WHAT THIS TASK INVOLVES:
Find the line containing "Viewport: 417px width, 394px", then print it and each following line through the end of the records, exactly and with nothing added; leave out any pictures.
BEGIN
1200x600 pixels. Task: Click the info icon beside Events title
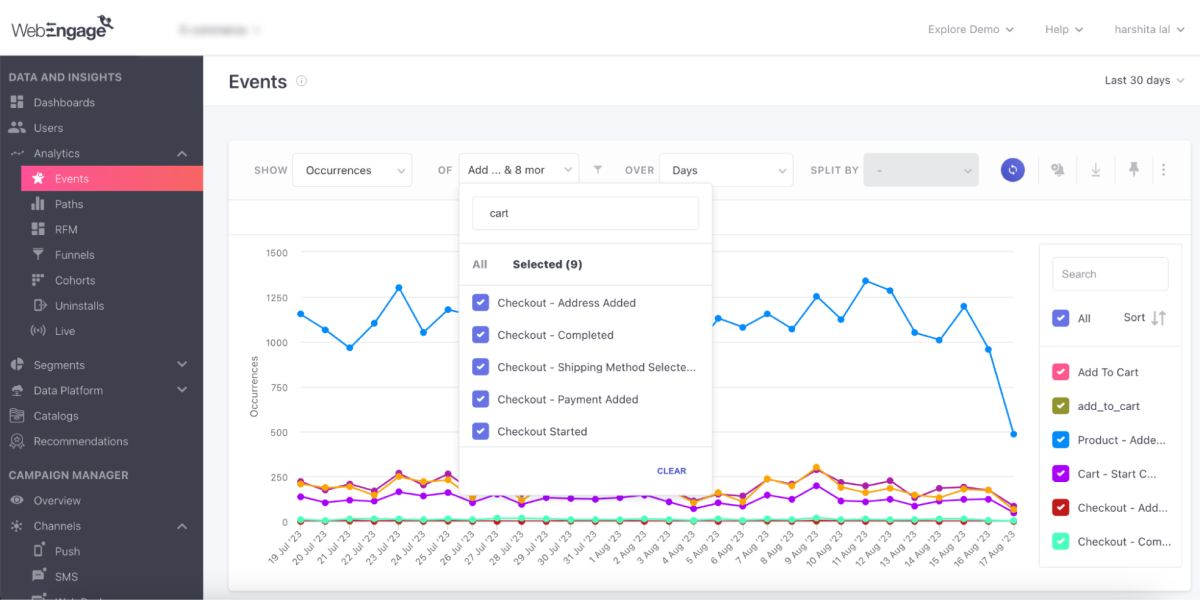(302, 82)
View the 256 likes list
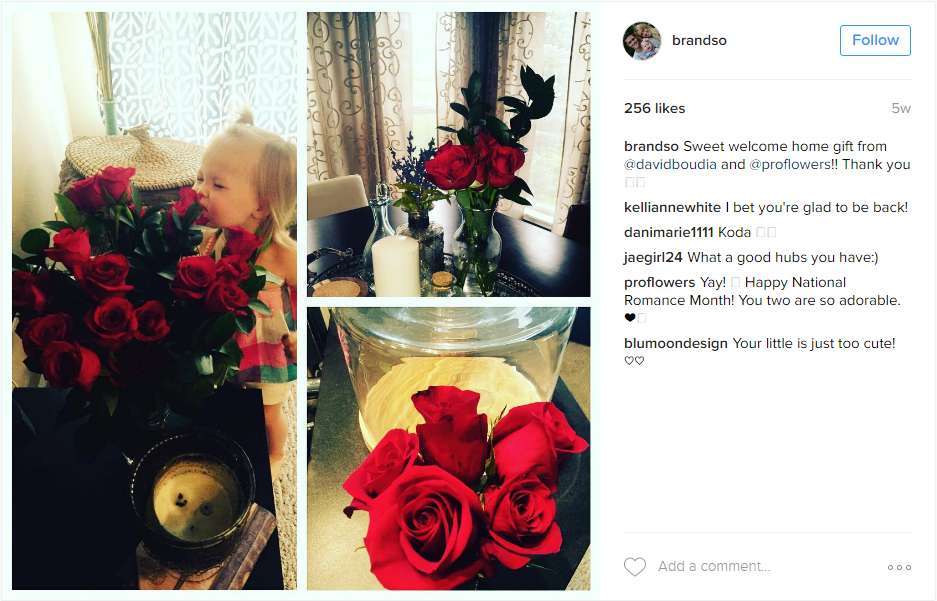 pos(654,108)
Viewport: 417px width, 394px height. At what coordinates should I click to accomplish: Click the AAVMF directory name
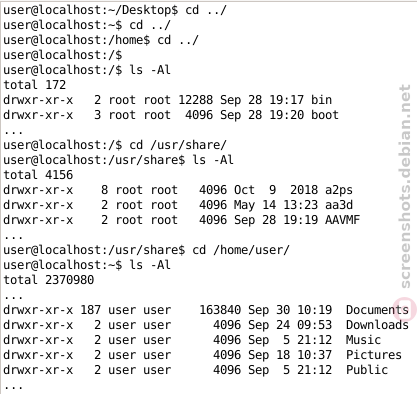click(342, 220)
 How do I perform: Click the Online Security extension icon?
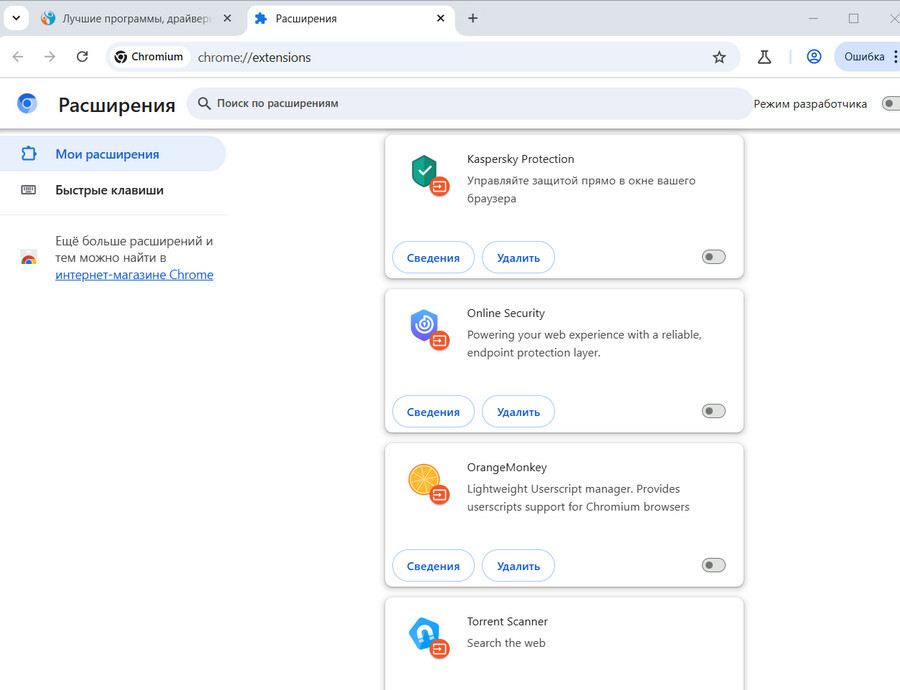coord(424,325)
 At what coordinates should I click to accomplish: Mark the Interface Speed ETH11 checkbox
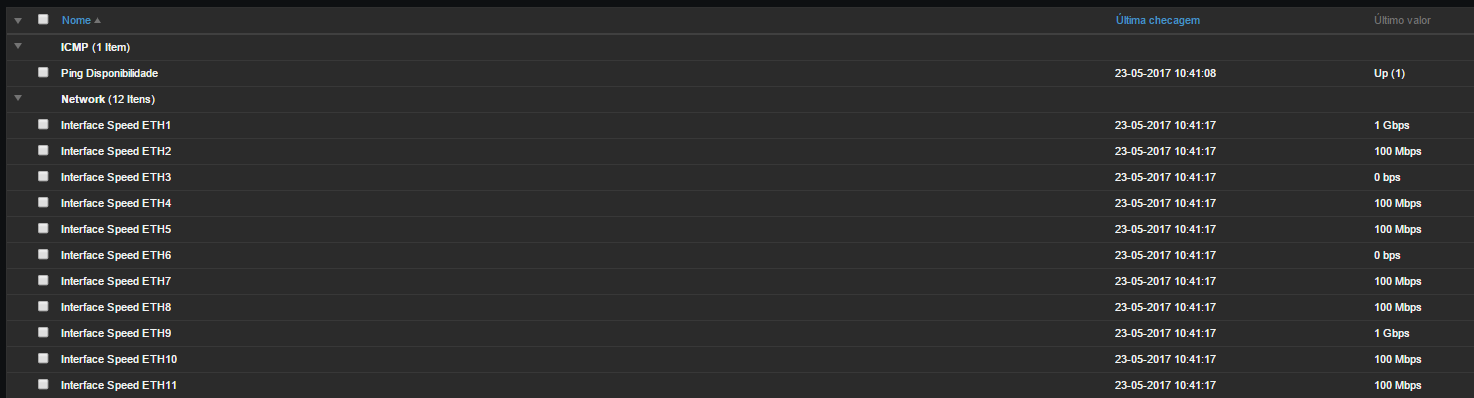(x=43, y=384)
END
EXERCISE OUTPUT:
Viewport: 417px width, 394px height. At what coordinates should I click to accomplish: Click the AAVMF directory name
click(342, 220)
 How do I perform: Click the Online Security extension icon?
coord(424,325)
 At what coordinates should I click to accomplish: Mark the Interface Speed ETH11 checkbox
(x=43, y=384)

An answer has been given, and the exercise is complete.